The Texas Opportunity & Justice Incubator’s fourth cohort met for orientation on January 28 at the Texas Law Center, where the program’s nine newest lawyers came ready to learn innovative ways to close the access to justice gap.
The program, known as TOJI, runs 18 months, during which attorneys with fewer than 5 years’ experience not only learn from TOJI Director Anne-Marie Rábago and her staff ways to best serve low- and modest-income Texans, but also bounce ideas off each other on points such as marketing, and payments or finding ones.
“I really wanted to get into a space where I can make a big impact,” Austin-based attorney Alex Shahrestani said. “What area of law could I be most beneficial to?”
Shahrestani, a University of Texas School of Law graduate, additionally pursued a computer science degree so he could focus on tech law. But his law program, he said, didn’t have a tech path built out for students, and he wanted an incubator experience that could guide him through running his own practice. It was through a professor in a professional responsibility class that Shahrestani heard about TOJI.
The first six months of the TOJI program serve as a business accelerator designed to quickly get the lawyers’ firms up and running. Each cohort spends the first three weeks (the boot camp phase) forming business plans and attending sessions that guide them on running a practice geared toward low- and modest-income Texans. Topics covered include business banking and required malpractice insurance. One early philosophical discussion the new group will have is just what is considered low- or modest-income as demographics shift over time.
“These are not low-income Texans,” said Mitchell Yager, a St. Mary’s University School of Law graduate and San Antonio-based attorney focused on probate law. “It’s the forgotten middle class we’re going after.”
Yager said he’s always been drawn to providing aid for small business owners, as someone interested in running one too.

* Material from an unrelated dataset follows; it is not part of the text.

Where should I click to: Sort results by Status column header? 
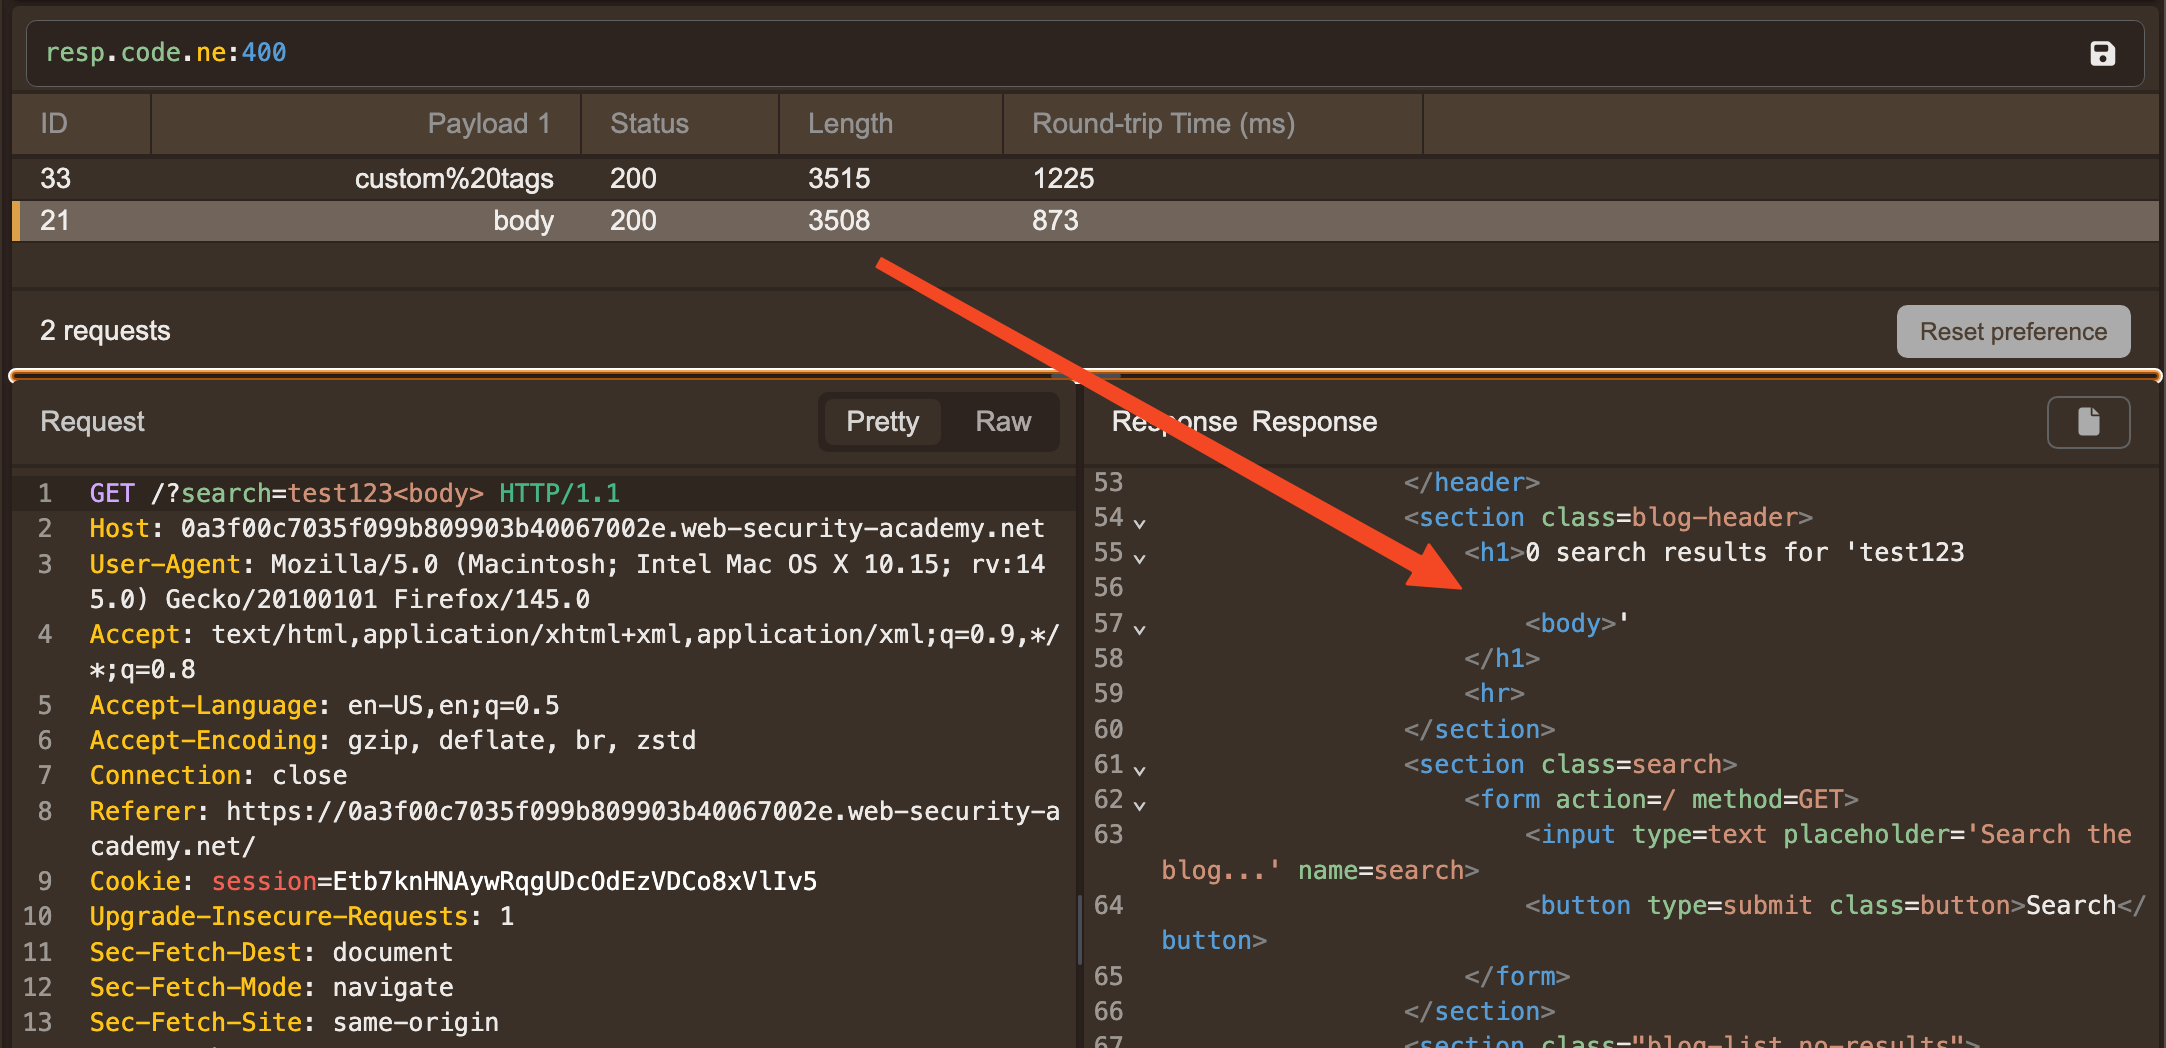click(649, 124)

A person who owns a lawn mowing business is not just someone mowing lawns, but someone who has employees that need to be taken care of and who may have legal issues that need to be dealt with, he said.
Rábago and her staff select a new group of motivated attorneys every six months. Cohorts have a maximum of 10 attorneys, and at one time, when including all active groups, there can be a maximum of 30. Each participant is required to provide a minimum of 100 hours of pro bono legal services during his or her first year. Participants are encouraged to pursue pro bono service in their own areas of practice and in partnership with local and statewide pro bono organizations.
Alexandra Gullett, who trained as a barrister at the City Law School in London and earned an LLM from the University of Texas School of Law found out about TOJI during the program’s first cohort in 2017. She did litigation law for about a year before applying to and getting accepted into the program. Gullett, who enjoyed the “boutique experience” of litigation law—“clients are one-on-one with the attorney and can find out if they’re the right person for them”—now focuses on estate planning, tax law, civil litigation, and real estate law.
Getting to learn from people who have worked in these areas is a big draw.
“You’re not just doing this alone,” Gullett said. “You have people to talk to about business concerns or legal issues—without that support, I wouldn’t be able to start my own firm.”